* START Supplied text *
2013-03-20 19:02:34

by Larry Finger

[permalink] [raw]
Subject: [PATCH] b43: A fix for DMA transmission sequence errors

From: Iestyn C. Elfick <[email protected]>

Intermittently, b43 will report "Out of order TX status report on DMA ring".
When this happens, the driver must be reset before communication can resume.
The cause of the problem is believed to be an error in the closed-source
firmware; however, all versions of the firmware are affected.

This change uses the observation that the expected status is always 2 less
than the observed value, and supplies a fake status report to skip one
header/data pair.

Not all devices suffer from this problem, but it can occur several times
per second under heavy load. As each occurence kills the unmodified driver,
this patch makes if possible for the affected devices to function. The patch
logs only the first instance of the reset operation to prevent spamming
the logs.
* END Supplied text *
▶ [Job 1]
List each thing the b43 patch message says the change does.
▶ [Job 2]
Write the next part of the b43 patch message, starting after its final sentence.
* START Data rows *
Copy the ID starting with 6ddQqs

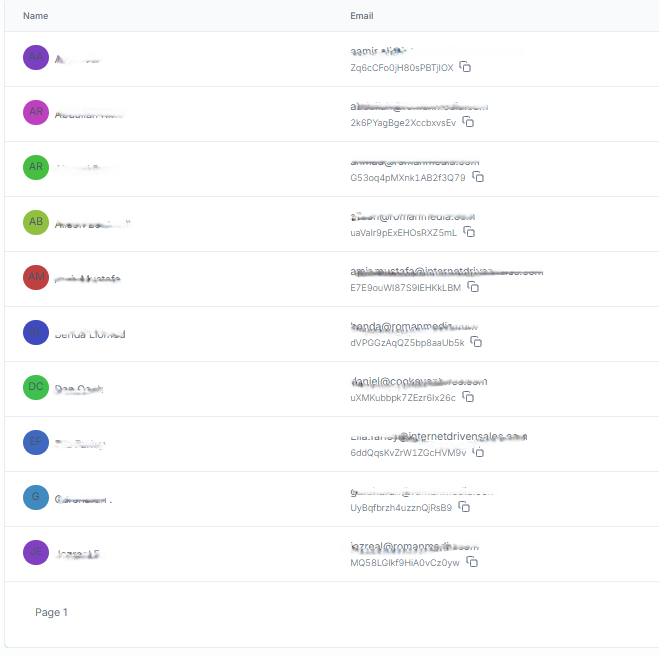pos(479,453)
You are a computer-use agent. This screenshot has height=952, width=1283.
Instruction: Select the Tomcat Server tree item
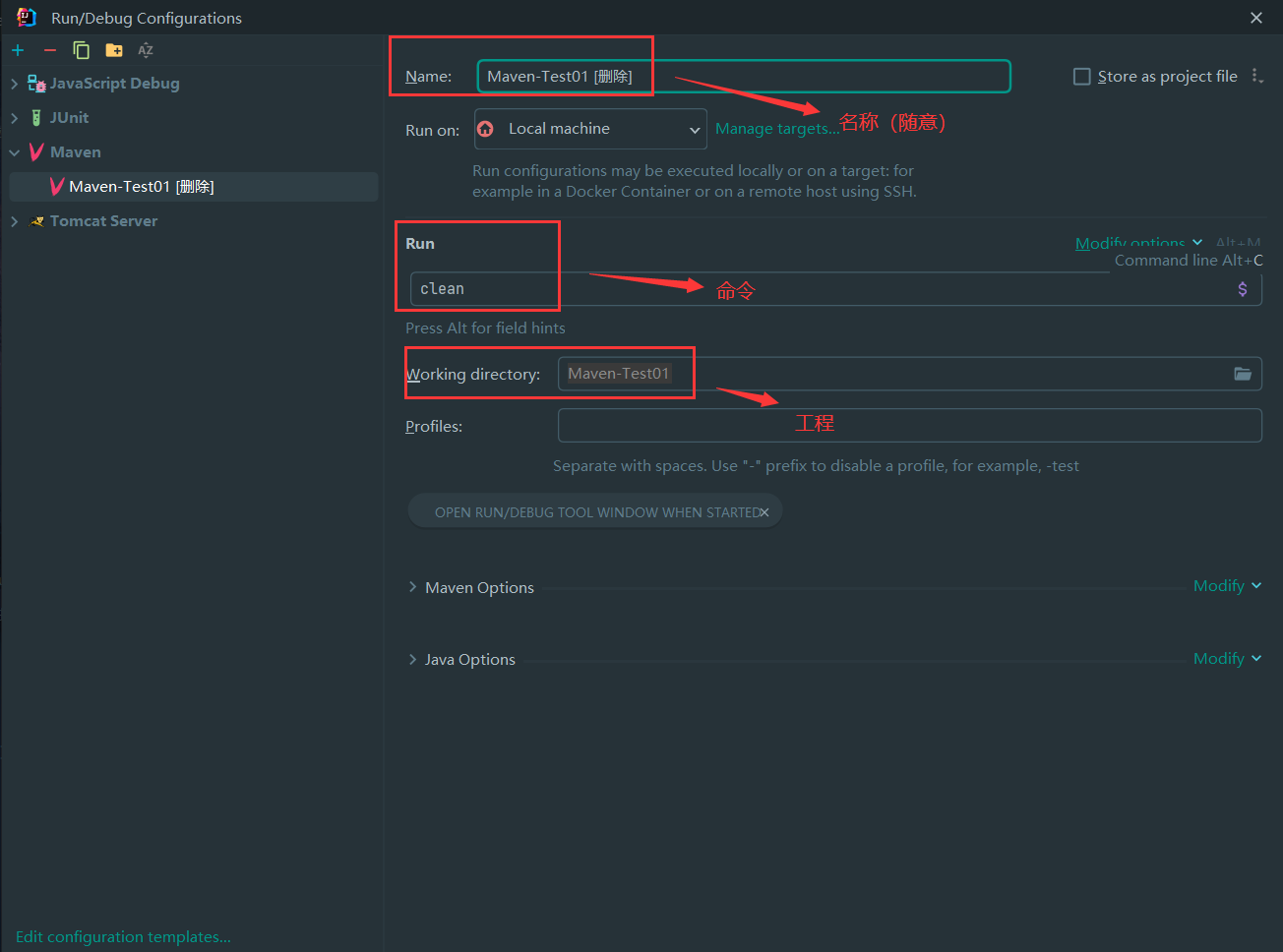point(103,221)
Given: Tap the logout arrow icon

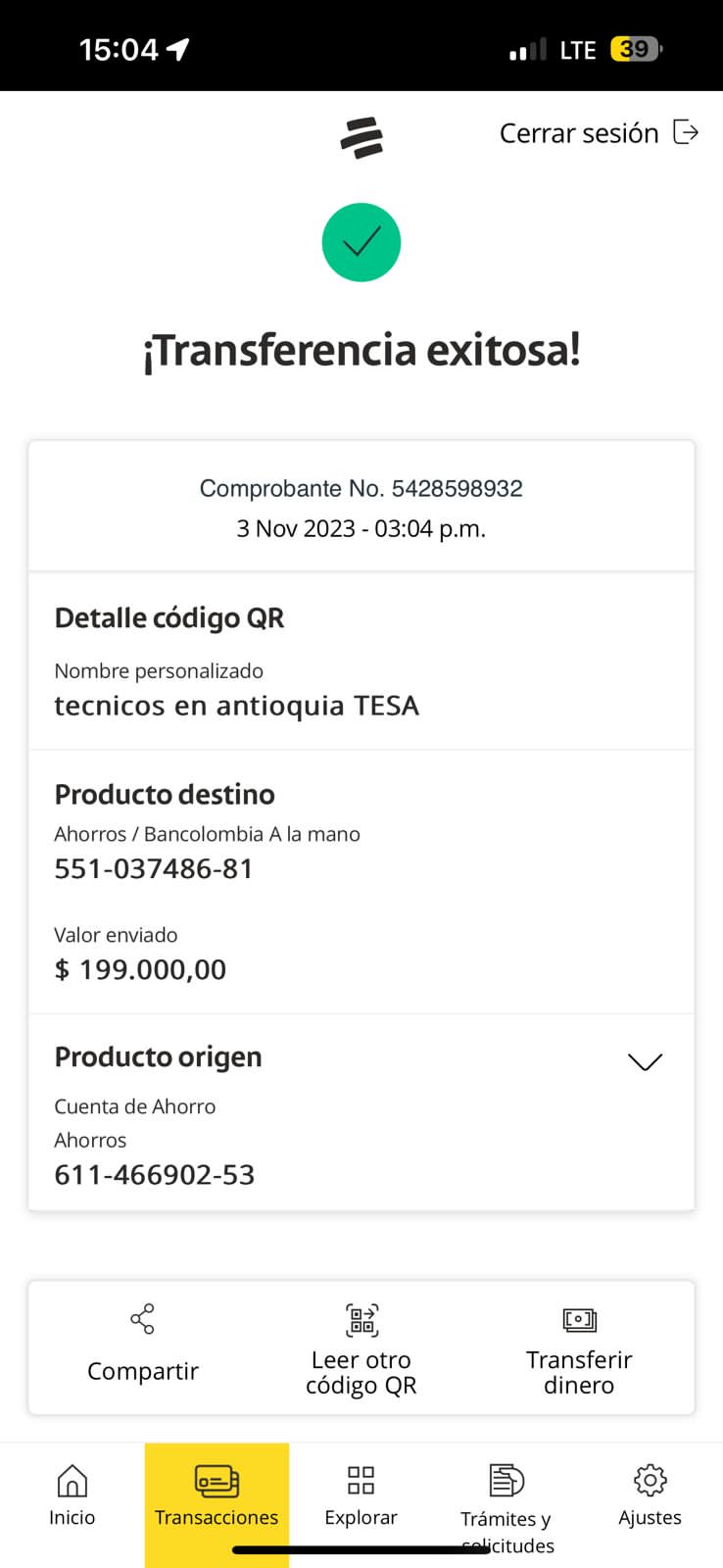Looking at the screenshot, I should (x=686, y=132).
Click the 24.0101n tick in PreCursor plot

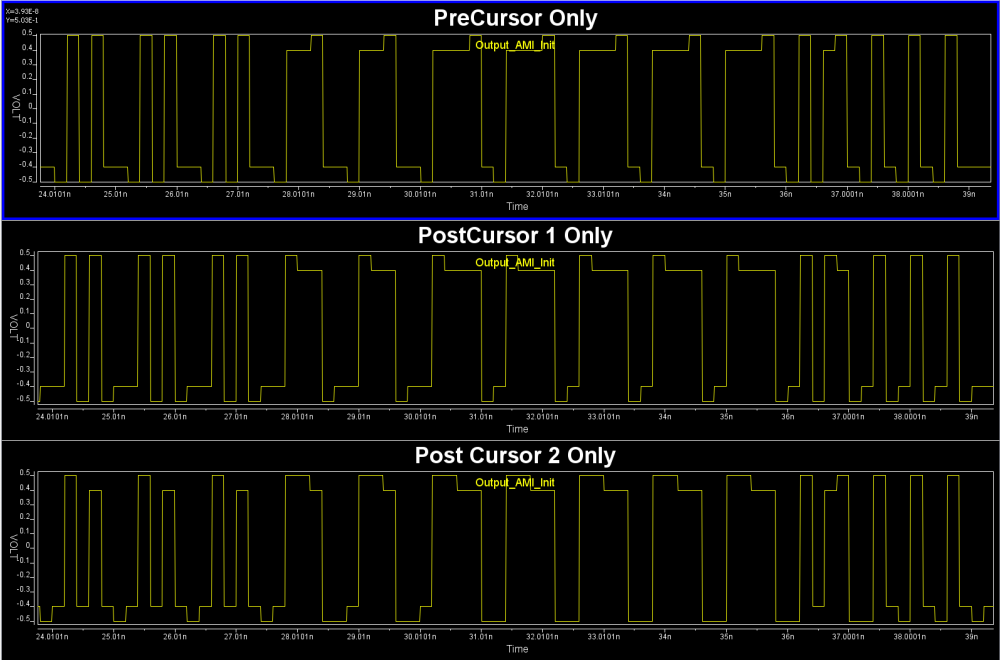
* END Data rows *
▶ [Right answer 1]
- Uses the observation that the expected status is always 2 less than the observed value
- Supplies a fake status report
- Skips one header/data pair
- Logs only the first instance of the reset operation

▶ [Right answer 2]
Tested-by: Chris Vine <[email protected]>
Signed-off-by: Larry Finger <[email protected]>
Cc: Stable <[email protected]>
---

John,

If possible, this material should be applied to 3.9.

Thanks,

Larry
---

Index: wireless-testing-save/drivers/net/wireless/b43/dma.c
===================================================================
--- wireless-testing-save.orig/drivers/net/wireless/b43/dma.c
+++ wireless-testing-save/drivers/net/wireless/b43/dma.c
@@ -1487,8 +1487,12 @@ void b43_dma_handle_txstatus(struct b43_
const struct b43_dma_ops *ops;
struct b43_dmaring *ring;
struct b43_dmadesc_meta *meta;
+ static const struct b43_txstatus fake; /* filled with 0 */
+ const struct b43_txstatus *txstat;
int slot, firstused;
bool frame_succeed;
+ int skip;
+ static u8 err_out1, err_out2;

ring = parse_cookie(dev, status->cookie, &slot);
if (unlikely(!ring))
@@ -1501,13 +1505,36 @@ void b43_dma_handle_txstatus(struct b43_
firstused = ring->current_slot - ring->used_slots + 1;
if (firstused < 0)
firstused = ring->nr_slots + firstused;
+
+ skip = 0;
if (unlikely(slot != firstused)) {
/* This possibly is a firmware bug and will result in
- * malfunction, memory leaks and/or stall of DMA functionality. */
- b43dbg(dev->wl, "Out of order TX status report on DMA ring %d. "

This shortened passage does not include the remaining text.